Beauty and the Brain
Maybe Beauty & the Brain works because it is based on two basic elements – beauty and intelligence. Maybe it works because it brings its adult characters back to how they felt in high school, which is such a raw and intense time. Whatever the reason, Beauty & the Brain works.
Rosemary March is beautiful but feels like an utter fool, and has felt stupid since high school. Willis Random, with five degrees and two doctorates, is no longer the pizza-faced geek he was in high school when he and Rosemary were lab partners. He’s back in town to study comet Bobrzynyckolonycki, which passes over small-town Endicott, Indiana every 15 years. Rosemary’s house is the perfect spot for his studies, and Rosemary’s mom, the town’s mayor, has agreed to let him stay at Rosemary’s even though she knows the two of them despised each other in the old days.
If you can get past this improbable setup, and it is rather silly, you’ll be glad you did, because packed in 185 pages is some wonderful stuff.

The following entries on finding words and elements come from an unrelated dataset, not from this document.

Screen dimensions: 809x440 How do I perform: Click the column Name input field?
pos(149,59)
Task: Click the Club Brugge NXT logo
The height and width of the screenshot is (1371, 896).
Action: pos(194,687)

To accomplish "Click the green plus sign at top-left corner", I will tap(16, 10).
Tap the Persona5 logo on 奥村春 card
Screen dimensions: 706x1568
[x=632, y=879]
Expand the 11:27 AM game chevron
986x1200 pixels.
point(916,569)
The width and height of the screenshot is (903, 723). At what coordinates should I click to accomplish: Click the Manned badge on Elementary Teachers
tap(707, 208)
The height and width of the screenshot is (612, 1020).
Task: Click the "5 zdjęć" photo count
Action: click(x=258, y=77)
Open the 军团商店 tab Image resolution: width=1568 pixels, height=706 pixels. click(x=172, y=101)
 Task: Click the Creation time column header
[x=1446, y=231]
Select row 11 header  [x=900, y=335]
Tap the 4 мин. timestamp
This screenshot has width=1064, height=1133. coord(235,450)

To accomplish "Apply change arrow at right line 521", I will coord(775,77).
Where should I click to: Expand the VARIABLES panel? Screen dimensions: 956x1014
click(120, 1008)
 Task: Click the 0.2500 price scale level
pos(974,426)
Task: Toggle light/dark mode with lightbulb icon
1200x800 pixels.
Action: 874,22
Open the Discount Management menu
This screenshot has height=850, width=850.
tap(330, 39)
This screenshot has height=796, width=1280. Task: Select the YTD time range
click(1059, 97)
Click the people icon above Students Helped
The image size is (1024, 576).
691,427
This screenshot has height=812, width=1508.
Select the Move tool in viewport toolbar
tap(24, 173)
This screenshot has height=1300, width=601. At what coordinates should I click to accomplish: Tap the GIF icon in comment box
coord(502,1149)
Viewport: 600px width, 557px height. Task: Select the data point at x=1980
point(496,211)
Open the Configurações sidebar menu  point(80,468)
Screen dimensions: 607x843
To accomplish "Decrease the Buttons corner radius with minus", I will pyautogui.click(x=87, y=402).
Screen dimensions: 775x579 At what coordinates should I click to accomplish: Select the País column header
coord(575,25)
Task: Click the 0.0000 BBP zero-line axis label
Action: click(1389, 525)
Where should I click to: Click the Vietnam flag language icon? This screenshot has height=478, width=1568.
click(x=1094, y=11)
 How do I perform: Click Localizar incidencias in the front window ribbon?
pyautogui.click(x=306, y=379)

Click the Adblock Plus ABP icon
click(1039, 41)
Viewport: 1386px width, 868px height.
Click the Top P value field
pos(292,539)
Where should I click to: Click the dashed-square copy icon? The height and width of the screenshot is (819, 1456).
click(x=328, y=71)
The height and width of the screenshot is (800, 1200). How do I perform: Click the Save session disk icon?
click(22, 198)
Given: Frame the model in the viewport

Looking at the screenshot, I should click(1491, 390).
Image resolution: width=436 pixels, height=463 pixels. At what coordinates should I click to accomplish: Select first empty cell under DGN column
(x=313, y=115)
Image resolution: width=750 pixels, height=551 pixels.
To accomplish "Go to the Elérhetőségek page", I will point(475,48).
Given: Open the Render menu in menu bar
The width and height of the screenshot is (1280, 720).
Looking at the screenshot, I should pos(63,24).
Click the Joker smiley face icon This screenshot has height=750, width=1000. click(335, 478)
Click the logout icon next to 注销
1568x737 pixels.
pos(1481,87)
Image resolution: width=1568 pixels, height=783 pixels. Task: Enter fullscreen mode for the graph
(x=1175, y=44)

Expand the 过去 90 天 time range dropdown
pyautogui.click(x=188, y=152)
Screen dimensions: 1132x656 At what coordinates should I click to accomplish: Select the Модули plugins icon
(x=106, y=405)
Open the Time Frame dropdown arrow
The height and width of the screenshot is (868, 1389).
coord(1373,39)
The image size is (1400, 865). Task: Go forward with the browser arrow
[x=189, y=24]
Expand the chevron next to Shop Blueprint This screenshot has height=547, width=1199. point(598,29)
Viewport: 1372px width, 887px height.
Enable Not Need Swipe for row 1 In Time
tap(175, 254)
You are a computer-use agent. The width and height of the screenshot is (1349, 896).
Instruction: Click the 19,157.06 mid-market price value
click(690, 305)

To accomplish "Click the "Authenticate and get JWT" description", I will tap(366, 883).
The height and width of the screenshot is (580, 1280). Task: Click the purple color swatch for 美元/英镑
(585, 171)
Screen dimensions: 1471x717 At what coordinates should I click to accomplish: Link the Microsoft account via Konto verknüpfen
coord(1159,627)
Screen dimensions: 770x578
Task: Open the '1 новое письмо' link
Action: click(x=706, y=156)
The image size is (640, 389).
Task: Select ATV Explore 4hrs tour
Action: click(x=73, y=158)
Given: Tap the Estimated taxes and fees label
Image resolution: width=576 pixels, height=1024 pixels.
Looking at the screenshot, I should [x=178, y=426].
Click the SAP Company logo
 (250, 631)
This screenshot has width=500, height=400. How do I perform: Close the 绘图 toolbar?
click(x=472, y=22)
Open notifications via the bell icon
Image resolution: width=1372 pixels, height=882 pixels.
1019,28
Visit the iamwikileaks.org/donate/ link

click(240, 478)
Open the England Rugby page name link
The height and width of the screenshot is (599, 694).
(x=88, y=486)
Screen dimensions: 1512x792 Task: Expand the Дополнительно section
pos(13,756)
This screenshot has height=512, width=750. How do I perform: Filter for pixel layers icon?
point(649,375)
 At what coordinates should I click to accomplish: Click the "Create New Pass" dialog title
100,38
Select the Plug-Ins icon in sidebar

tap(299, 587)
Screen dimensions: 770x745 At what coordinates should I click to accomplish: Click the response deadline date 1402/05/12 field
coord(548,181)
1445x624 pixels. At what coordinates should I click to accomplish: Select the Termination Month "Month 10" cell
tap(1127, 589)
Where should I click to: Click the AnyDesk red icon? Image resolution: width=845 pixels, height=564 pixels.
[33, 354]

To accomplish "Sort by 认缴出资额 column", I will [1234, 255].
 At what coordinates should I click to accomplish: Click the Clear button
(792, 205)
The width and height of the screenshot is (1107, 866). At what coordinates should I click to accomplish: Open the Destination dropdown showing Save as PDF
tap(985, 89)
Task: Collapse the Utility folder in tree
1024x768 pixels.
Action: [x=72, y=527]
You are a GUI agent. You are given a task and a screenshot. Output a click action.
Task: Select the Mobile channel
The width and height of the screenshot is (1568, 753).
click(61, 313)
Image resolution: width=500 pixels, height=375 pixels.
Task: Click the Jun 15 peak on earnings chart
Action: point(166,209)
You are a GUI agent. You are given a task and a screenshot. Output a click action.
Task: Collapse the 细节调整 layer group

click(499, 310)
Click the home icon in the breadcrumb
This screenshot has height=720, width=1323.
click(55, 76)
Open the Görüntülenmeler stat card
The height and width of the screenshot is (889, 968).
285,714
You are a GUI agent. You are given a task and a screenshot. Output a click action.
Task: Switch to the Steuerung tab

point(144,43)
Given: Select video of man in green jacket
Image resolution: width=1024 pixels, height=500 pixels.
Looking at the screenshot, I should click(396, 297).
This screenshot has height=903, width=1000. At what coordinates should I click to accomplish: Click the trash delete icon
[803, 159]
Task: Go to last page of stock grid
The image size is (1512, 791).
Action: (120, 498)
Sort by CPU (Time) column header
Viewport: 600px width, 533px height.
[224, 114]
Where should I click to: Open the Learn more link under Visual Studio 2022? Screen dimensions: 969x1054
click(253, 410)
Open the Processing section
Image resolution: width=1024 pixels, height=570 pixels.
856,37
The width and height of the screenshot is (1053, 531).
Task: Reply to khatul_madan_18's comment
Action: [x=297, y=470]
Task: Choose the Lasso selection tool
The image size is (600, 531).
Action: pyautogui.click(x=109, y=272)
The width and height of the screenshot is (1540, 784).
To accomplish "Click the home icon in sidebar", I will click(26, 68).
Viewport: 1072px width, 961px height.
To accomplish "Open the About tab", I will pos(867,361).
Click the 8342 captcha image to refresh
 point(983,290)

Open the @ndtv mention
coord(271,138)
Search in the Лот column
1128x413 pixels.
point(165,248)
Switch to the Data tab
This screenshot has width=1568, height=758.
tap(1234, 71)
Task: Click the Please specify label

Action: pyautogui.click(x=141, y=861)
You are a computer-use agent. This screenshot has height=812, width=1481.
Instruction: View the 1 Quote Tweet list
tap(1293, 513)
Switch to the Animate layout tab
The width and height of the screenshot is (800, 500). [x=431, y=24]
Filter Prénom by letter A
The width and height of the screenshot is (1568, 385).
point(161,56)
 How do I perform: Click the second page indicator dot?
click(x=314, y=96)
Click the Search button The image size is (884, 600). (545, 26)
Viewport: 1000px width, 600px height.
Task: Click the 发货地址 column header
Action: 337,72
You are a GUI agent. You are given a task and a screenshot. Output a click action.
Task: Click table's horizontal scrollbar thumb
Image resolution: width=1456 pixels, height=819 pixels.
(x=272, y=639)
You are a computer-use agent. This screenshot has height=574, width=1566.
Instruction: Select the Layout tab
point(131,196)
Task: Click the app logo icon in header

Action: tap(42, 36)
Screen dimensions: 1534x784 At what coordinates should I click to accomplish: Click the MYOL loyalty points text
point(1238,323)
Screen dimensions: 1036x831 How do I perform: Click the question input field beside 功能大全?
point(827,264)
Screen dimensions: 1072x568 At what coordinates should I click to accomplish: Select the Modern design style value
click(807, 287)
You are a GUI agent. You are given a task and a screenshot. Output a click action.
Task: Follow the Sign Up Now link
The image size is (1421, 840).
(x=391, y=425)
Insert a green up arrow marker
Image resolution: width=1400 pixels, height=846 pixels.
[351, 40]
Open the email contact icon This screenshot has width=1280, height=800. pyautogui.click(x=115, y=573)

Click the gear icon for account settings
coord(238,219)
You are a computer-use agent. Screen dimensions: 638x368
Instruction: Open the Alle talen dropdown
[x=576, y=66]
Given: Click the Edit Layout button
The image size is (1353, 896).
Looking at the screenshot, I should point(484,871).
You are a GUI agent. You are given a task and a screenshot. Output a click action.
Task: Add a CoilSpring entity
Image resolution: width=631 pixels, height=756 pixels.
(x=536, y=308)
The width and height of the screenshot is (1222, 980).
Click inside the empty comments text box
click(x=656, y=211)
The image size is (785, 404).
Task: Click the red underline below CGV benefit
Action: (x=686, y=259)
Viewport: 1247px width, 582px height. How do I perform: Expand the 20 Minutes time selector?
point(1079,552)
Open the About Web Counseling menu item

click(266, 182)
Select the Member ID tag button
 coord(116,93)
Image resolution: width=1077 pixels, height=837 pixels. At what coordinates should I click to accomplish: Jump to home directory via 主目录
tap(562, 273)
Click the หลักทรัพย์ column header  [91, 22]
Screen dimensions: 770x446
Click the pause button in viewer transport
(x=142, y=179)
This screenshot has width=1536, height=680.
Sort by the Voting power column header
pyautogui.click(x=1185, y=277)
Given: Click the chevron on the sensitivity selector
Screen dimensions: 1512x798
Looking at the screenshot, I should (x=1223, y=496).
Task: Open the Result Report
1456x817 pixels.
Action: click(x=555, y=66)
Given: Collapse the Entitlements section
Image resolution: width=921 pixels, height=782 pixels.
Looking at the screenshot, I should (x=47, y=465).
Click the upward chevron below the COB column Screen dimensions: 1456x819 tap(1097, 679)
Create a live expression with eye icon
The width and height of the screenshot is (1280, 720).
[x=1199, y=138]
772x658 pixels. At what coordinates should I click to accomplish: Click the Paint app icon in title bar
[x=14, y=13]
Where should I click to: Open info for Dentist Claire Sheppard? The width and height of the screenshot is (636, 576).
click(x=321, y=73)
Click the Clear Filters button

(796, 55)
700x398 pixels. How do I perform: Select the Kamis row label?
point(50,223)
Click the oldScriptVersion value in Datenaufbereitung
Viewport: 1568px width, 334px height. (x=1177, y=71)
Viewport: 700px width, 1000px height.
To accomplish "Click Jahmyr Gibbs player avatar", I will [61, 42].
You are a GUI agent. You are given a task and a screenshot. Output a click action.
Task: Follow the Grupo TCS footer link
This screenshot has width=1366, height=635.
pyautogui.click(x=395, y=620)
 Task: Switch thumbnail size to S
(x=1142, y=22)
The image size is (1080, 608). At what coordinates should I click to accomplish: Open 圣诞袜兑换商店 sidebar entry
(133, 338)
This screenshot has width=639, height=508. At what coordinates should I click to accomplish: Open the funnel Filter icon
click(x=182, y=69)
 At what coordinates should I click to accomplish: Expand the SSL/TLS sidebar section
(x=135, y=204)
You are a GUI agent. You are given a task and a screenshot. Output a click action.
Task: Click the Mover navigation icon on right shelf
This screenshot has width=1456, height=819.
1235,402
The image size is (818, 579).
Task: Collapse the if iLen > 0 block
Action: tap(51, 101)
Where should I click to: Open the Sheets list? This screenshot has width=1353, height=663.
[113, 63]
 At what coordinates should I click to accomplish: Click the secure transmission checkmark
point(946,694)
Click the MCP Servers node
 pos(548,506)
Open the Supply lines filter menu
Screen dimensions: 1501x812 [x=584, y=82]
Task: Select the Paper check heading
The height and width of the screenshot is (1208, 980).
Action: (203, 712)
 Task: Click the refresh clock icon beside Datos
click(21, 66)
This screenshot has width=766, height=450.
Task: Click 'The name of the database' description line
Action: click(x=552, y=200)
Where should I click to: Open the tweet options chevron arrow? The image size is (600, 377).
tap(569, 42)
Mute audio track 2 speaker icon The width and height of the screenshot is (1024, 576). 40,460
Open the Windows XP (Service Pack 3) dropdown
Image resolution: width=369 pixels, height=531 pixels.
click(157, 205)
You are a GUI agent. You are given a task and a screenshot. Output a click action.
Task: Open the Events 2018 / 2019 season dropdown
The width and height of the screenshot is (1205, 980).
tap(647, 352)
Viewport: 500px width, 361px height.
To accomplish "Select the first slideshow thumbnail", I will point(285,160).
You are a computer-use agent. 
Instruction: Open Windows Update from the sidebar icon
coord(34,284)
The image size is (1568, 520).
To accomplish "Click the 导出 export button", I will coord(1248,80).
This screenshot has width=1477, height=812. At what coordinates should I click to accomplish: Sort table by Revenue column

The myth surrounding Comet Bob is that it’s responsible for odd behavior, and for people falling in love. Both Rosemary and Willis loved each other in high school, but showed it as only teenagers could – with disdain and cruelty. Now that Bob and Willis are back in town, both sets of old feelings have resurfaced; the love and the disdain. So Willis puts down Rosemary at every chance and Rosemary feels stupid. And when he’s not being nasty overtly but feeling those old feelings, he convinces himself that Rosemary is so stupid that she’s bought into the myth of Bob and that’s why she’s attracted to him. Hence, he can’t act on the attraction because it’s only fleeting. After Bob, Rosemary would go back to loathing him. Rosemary’s attraction to the old Willis, however was always based purely on brain power – she got turned on by hearing him talk smart. Now that he’s a hunk, she seems to get turned on twice as fast.
Chemistry gets the better of them more than once, but Willis’ brain keeps getting in the way. His arrogance over his mental superiority makes him behave quite cruelly, and every time he seems ready to apologize or give in to his feelings, his brain rears its ugly head.
What made this book work for me was the convoluted logic of Rosemary and Willis treating each other as they did. Occasionally Willis’ was clumsy, but mostly it worked. However, Willis’ behavior initially was so mean that, mayor or not, Rosemary’s mother should have booted him out of the house after she saw him treat her daughter as he did.
Something else that really worked for me was that both Rosemary and Willis’ secret love affected them for fifteen years. Rosemary never found a man smart enough to love, and Willis felt like a pizza-faced geek the moment he saw Rosemary again. While on the one hand this seemed unrealistic, it was very romantic.
I’m a sucker for books with heroines who feel beaten down and so never develop hidden talents. So I enjoyed Rosemary. And I love characters who torture themselves with their own superiority until someone comes along and points out what’s really important. So I came to love Willis.
This book is the second in author Beverly’s Blame it on Bob trilogy, and I’m going to glom the series. Rosemary and Willis had great chemistry and it hurt so good! While the dialogue was occasionally stilted, the equation worked out to two parts pathos and one part humor (largely in the form of two cats). Mix together and heat over a huge bunsen burner, then watch it explode.